El trabajo de optimización que hizo BioWare es sorprendente. A primera vista las tres versiones no cuentan con diferencias abismales y puedes comprarlo en aquella plataforma en la que te sientas más cómodo. En mi caso me gustó mucho jugarlo en PS4 pero tengo la firme intención de empezar una nueva partida en PC para aprovechar los cambios en la interfaz de usuario ya que soy fanático de tener una línea entera con los movimientos de mi personaje.

Inquisition también tiene un modo multijugador cooperativo para cuatro personas en el que enfrentas hordas de enemigos. Lo jugué menos de diez veces y no terminó por engancharme. Solo hay tres mapas y debes de crear a un personaje desde cero para irlo nivelando conforme ganas partidas. Las misiones ofrecen experiencia y dinero con el que podrás comprar cofres con pociones y items al azar.

Esta limitante y la presencia de microtransacciones me hacen pensar que el multijugador fue un requisito de EA para BioWare. Lo bueno es que pueden ignorarlo ya que no aporta nada a la experiencia del modo historia.

¿El mejor Dragon Age?

Dragon Age Inquisition es de excelencia. BioWare supo escuchar a los usuarios y entregó un juego que es digno sucesor de Origins. La inclusión de un mundo abierto cambia por completo la experiencia sin alejarse de la base a la que estamos acostumbrados. Por ahí leí que los desarrolladores se inspiraron en Skyrim y se nota muchísimo, aún cuando jamás llega a sentirse como el juego de Bethesda.

Hay algunas cosas que echo de menos, como el nivel de personalización de la IA, la cámara táctica de Origins o la calidad de la banda sonora. Trevor Morris hace un buen trabajo pero Inor Zur dejó muy alta la vara en los dos juegos anteriores.

Dragon Age: Inquisition no es un juego perfecto. Tiene algunos bugs que ocurren cuando tu personaje se queda encerrado en espacios pequeños, partes del cuerpo que se enciman en algunas animaciones o elementos que desaparecen en el escenario. Uno de los bugs que más me desesperó fue el respawn de los enemigos en algunas zonas de las primeras misiones. Algunos aparecían de inmediato justo al cruzar una zona.

Otro más interesante que jugó a mi favor fue la desaparición total de un campamento enemigo. Mi energía estaba muy baja, no tenía pociones y el enfrentamiento era inevitable. Frente a mis ojos todo el campamento desapareció, solo quedó el pasto y algunas rocas.
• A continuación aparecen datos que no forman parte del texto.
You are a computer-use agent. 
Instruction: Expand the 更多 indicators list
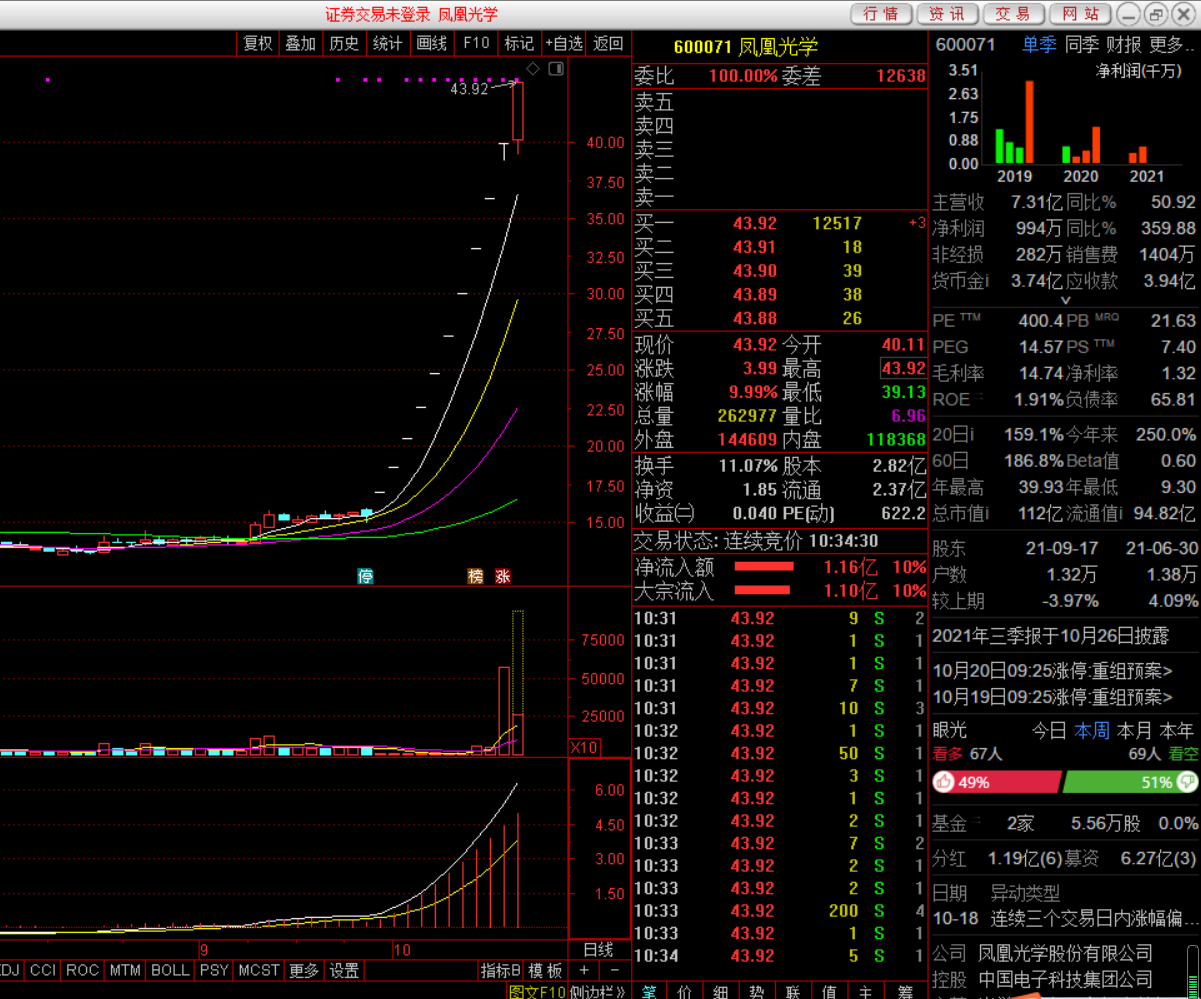coord(304,970)
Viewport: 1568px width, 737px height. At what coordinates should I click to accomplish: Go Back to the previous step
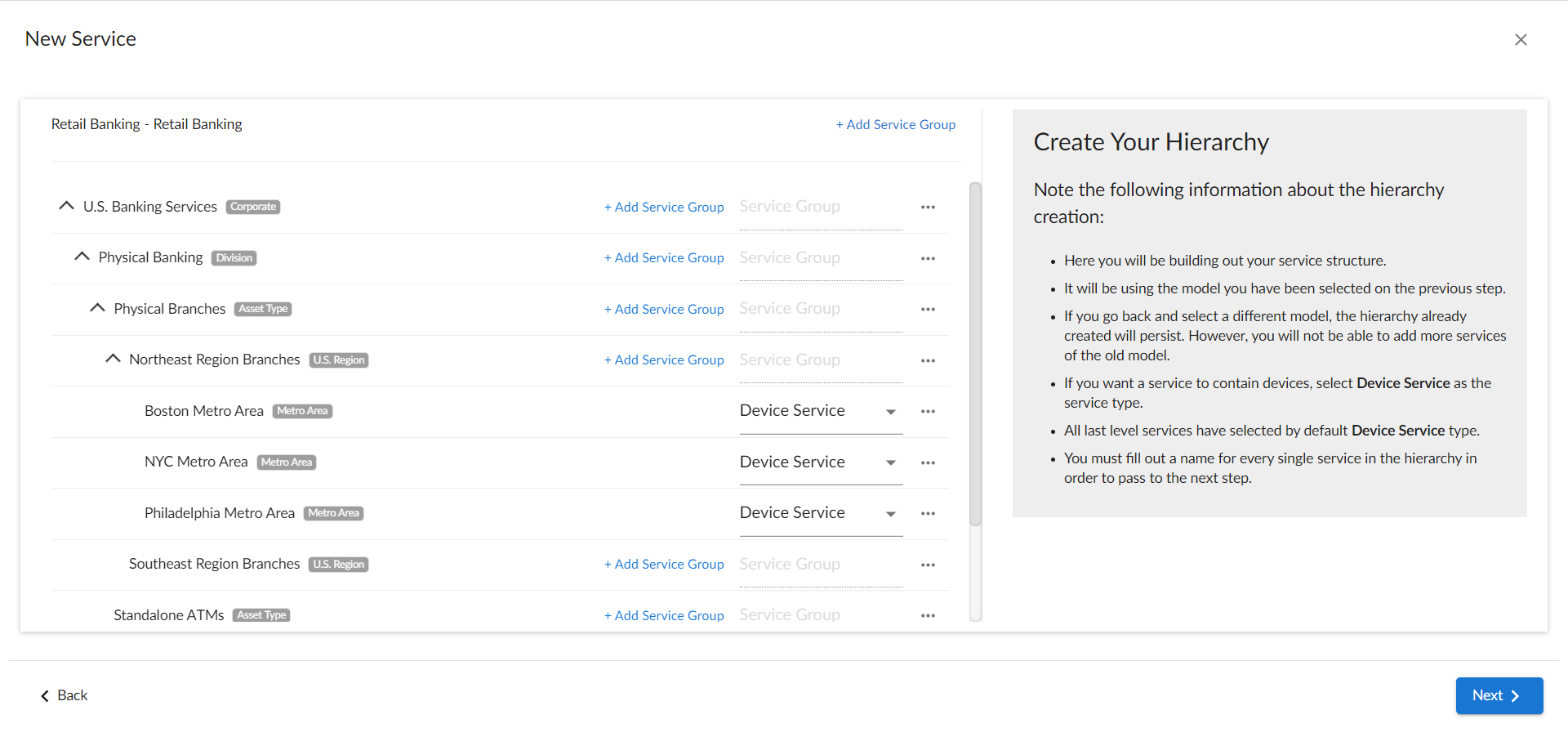click(x=65, y=695)
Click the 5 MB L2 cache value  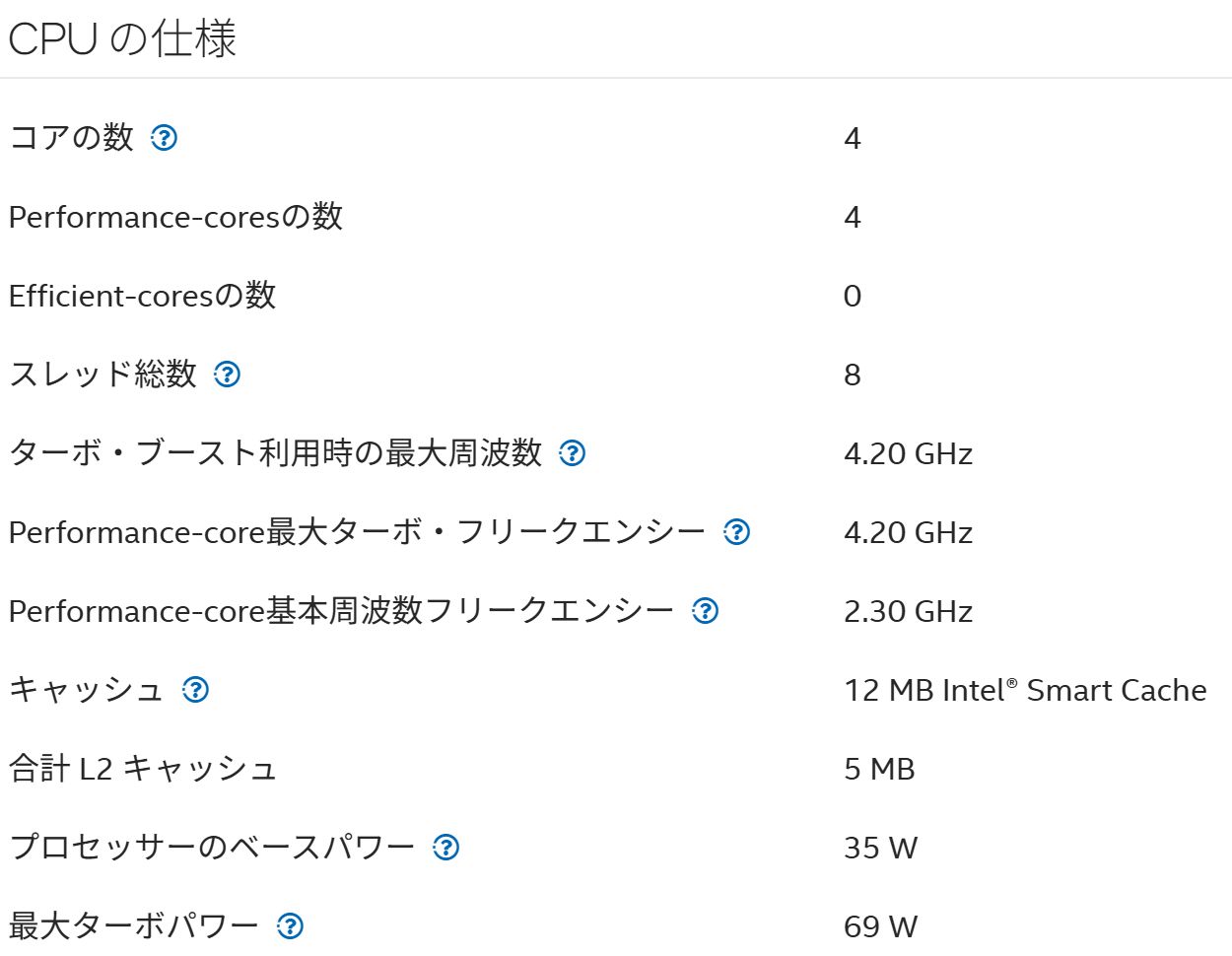tap(877, 770)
Como sea, ninguno de los detalles anteriores empaña el juego u opaca sus grandes virtudes, que son varias. Dragon Age Inquisition es para mi el mejor Dragon Age que existe, quizás menos complejo que Origins en cuanto a las microgestiones pero más satisfactorio como juego de mundo abierto.

¿Qué significa esto?

Este artículo fue realizado con una copia del juego para PS4 proporcionada por Electronic Arts y otra para PC adquirida por el redactor.